## [Что требуется]
Ответьте на вопросы по фрагменту о Гуссерле.
1. К какому понятию, помимо понятия множественности, впоследствии ведёт описанное движение ко всеобщим понятиям?
2. Каким потоком, согласно фрагменту, представляет собой человеческое сознание?
3. Чего, по утверждению Гуссерля, отнюдь не означает отвлечение от отдельных, специальных аспектов содержания?

Далее Гуссерль следующим образом описывает процесс абстрагирования в случае движения ко всеобщим понятиям (здесь – к понятию множественности, а впоследствии и натурального числа). Когда-то и каким-то образом люди обрели в сознании «данность» определенных, отдельных, особых содержаний. Но для движения к всеобщим понятиям надо было от них отвлечься, абстрагироваться. И после мы уже «не обращаем на них (специального) внимания (beachten wir sie nicht)» как на определенные содержания. «Главный интерес концентрируется всего более на коллективном объединении, в то время как упомянутые содержания предстают, бывают рассмотрены и приняты во внимание в качестве какого-либо нечто, чего-то одного (irgend etwas, irgend eins)» (7932–35).
На прояснении этого момента снова надо остановиться. Подобные слова и уточнения – «замечать», «обращать внимание», «концентрировать интерес» и т. д. – подчас воспринимаются в литературе как свидетельство несомненного психологического уклона анализа и даже как ясное проявление психологизма в ФА. Но подобные термины мы встречаем также в зрелой и поздней феноменологии Гуссерля. Ибо речь идет о совершенно оправданных и существенных сторонах всякого анализа сознания, в том числе и чисто философского. Что существенно, такой анализ прямо соответствует работе самого сознания, в которой и повороты внимания, и влияние особого интереса, несомненно, являются отличительными чертами. Автор ФА, правда, ещё не дает настоящего разъяснения всех этих трудных и спорных моментов. Однако они вытекают из определенного понимания сознания и специфического подхода к нему, которые впоследствии приобрели более четкие и именно феноменологические очертания. Ведь человеческое сознание, что будет подробно разъяснять и уточнять Гуссерль в ЛИ и особенно после них, представляет собой непрерывный, необратимый поток, по отношению к которому все операции рефлексии, анализа, в том числе анализа философского, действительно представляют собою подмечание (Bemerken), обращение внимания, концентрацию интереса и т. д. И здесь нет (повторяю ещё и ещё раз) ни уклонения в одну лишь психологию (что, как разъяснялось, совсем не является каким-то научным грехом), ни тем более сползания к психологизму. Верно и утверждение Гуссерля о том, что при всех процессах абстрагирования отвлечение от каких-либо отдельных, специальных аспектов содержания отнюдь не означает их исчезновения из потока сознания. А означает лишь то, что мы перестали в тот или иной момент обращать внимание именно на них. Однако в наших силах снова вызвать их в сознании, сделать предметом нового теоретического созерцания, во всяком случае как бы поставить их перед нашим взором – в случае возникновения соответствующего исследовательского (или какого-нибудь другого, например, психиатрического, медицинского) интереса.

## [Приведённые строки]
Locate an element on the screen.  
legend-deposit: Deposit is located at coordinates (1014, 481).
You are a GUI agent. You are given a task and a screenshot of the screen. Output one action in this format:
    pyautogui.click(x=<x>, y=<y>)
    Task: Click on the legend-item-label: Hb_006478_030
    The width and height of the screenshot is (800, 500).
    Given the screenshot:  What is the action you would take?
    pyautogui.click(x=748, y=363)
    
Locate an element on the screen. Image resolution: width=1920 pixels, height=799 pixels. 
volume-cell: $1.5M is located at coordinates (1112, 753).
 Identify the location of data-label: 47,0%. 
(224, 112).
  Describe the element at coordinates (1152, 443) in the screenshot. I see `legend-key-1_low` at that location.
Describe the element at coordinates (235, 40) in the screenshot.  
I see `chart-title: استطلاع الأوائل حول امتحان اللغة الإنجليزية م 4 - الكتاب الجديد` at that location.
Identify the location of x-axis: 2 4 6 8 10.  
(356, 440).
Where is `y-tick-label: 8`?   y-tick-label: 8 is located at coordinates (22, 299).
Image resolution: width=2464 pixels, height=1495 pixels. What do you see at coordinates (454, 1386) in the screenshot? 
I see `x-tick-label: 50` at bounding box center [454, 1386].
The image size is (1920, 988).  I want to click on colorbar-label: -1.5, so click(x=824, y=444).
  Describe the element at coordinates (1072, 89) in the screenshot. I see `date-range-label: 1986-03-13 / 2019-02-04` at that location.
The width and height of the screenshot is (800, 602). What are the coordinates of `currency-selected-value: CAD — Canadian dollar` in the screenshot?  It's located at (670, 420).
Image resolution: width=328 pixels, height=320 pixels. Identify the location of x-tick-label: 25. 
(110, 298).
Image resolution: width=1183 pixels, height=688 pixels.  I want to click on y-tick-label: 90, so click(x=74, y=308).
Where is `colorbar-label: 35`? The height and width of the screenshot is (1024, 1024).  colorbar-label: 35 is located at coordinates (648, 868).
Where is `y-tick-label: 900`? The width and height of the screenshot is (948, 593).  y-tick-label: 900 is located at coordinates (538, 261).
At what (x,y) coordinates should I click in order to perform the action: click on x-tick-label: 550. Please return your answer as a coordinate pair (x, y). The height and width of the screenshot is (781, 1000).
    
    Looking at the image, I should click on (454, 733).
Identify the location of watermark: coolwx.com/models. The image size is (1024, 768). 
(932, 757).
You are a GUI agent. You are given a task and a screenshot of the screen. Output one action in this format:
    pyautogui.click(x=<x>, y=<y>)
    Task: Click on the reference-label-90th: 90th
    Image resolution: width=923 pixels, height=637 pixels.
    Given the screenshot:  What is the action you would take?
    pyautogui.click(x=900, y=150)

## [Решение задачи]
1. К понятию натурального числа.
2. Непрерывным, необратимым потоком.
3. Их исчезновения из потока сознания.